Le 28 février dernier, une attaque aérienne a réduit en cendres un collège iranien situé à Minab, petite ville du sud du pays. Les autorités locales ont confirmé plus de 150 décès, dont plusieurs enfants. Cette tragédie s’inscrit dans un contexte où le détroit d’Ormuz — passage stratégique pour près de 20 % des hydrocarbures mondiaux — se trouve à quelques centaines de mètres d’une base navale IRGC.
Des analyses récentes, basées sur des données satellitaires et des témoignages vérifiés, indiquent que l’opération a eu lieu en simultané avec des frappes militaires ciblant les installations navales iraniennes. Des responsables américains ont évoqué ce contexte, confirmant que leurs forces opéraient dans la région.

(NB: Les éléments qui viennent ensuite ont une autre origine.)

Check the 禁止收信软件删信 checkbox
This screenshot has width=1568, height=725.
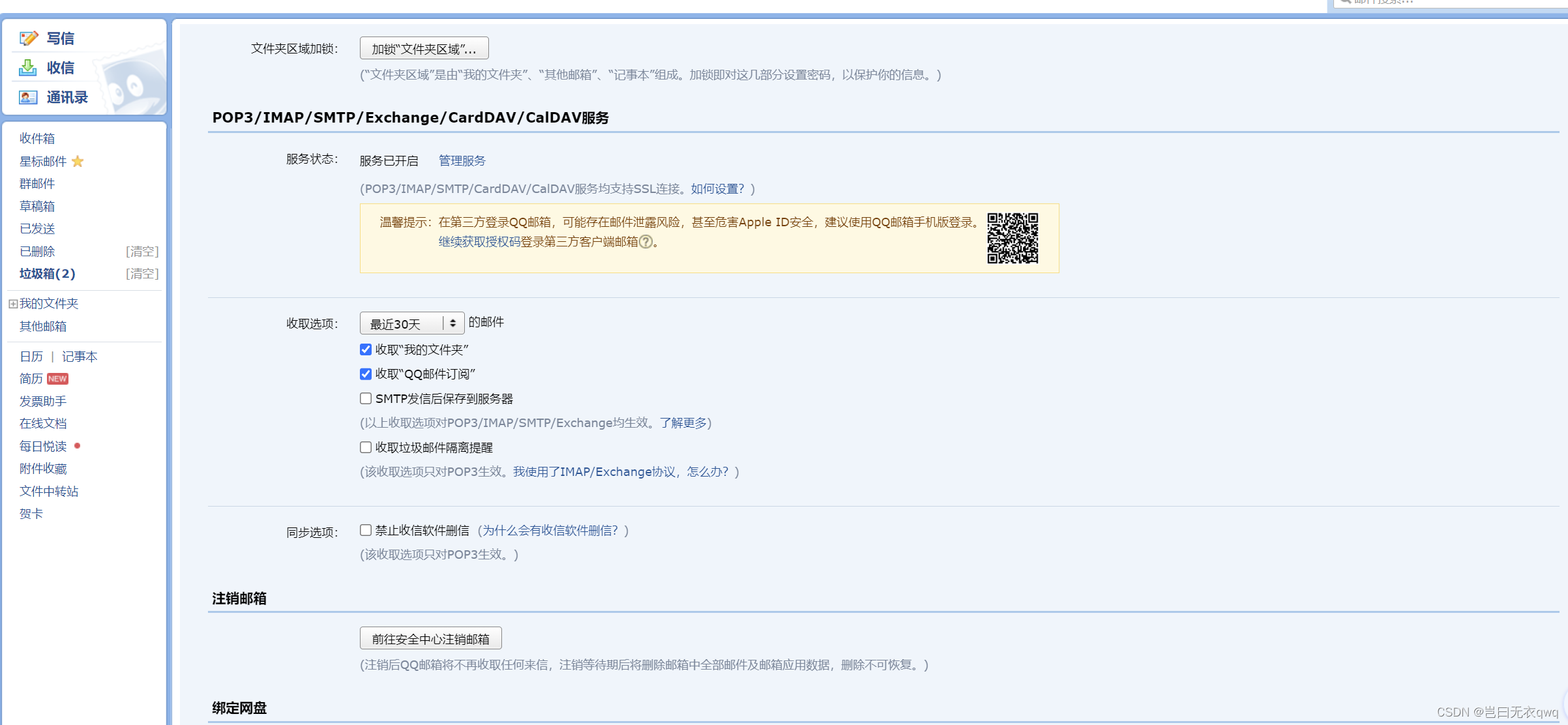[366, 530]
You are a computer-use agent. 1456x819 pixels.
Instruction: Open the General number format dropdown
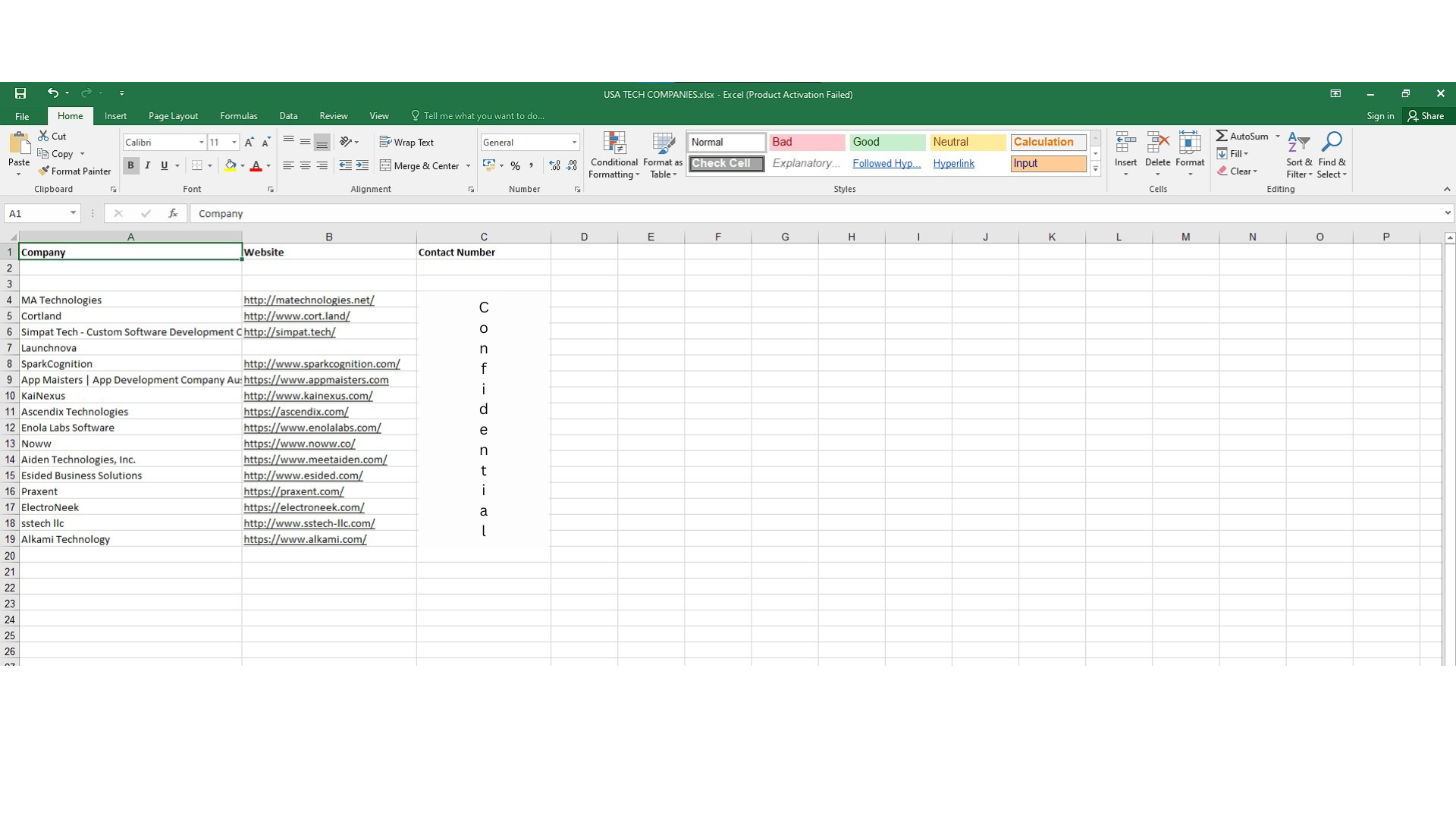point(574,143)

Aucun des acteurs impliqués ne s’est engagé officiellement à l’origine de cette attaque. Le secrétaire d’état américain Marco Rubio a insisté sur le fait que les États-Unis n’auraient jamais ciblé une école, tandis que le Pentagone ouvre une enquête. L’armée israélienne affirme ne pas avoir été informée de ce type d’opération, mais son porte-parole a souligné la précision des missions.
L’organisme néo-zélandais Hengaw estime que près de 170 élèves étaient présents dans l’établissement au moment de l’explosion. Ce chiffre rappelle les erreurs historiques répétées : le discours sur les « dommages collatéraux » pour justifier des interventions militaires évoque les mensonges passés en Irak, en Libye ou à Gaza.
Ce drame souligne l’impossibilité de distinguer avec précision entre cibles militaires et populations civiles dans un environnement urbain. Pour les acteurs internationaux, le risque est immense : une escalade humanitaire pouvant alimenter la propagande iranienne, ou une perte irrémédiable de crédibilité si l’enquête confirme l’implication américano-israélienne.
Dans un Moyen-Orient déjà en pleine tension, chaque erreur militaire risque d’être la première étincelle d’un conflit incontrôlable.